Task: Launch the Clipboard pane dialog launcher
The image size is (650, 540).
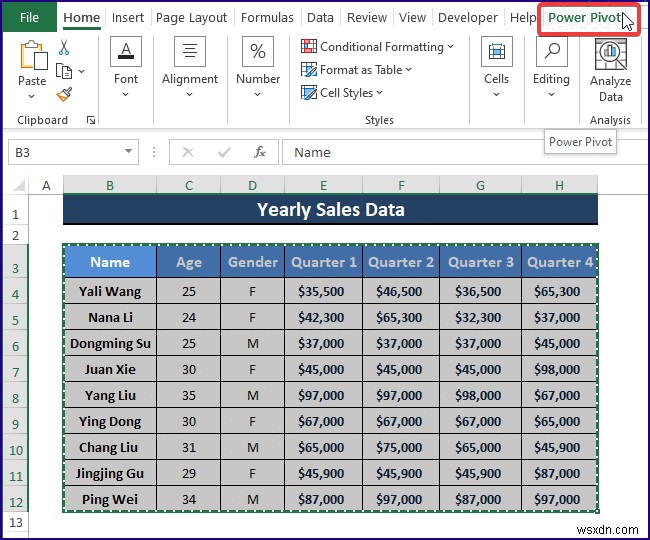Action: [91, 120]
...
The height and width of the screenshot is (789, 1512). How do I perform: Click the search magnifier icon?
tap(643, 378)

◆ **Set exercise**
Copy out everything in the entries from the line containing "Task: Launch the" down to the line containing "Action: [91, 120]", both of those lines included. Leave the pictures out of your copy.

◆ **Exercise solution**
Task: Launch the Clipboard pane dialog launcher
The image size is (650, 540).
Action: [91, 120]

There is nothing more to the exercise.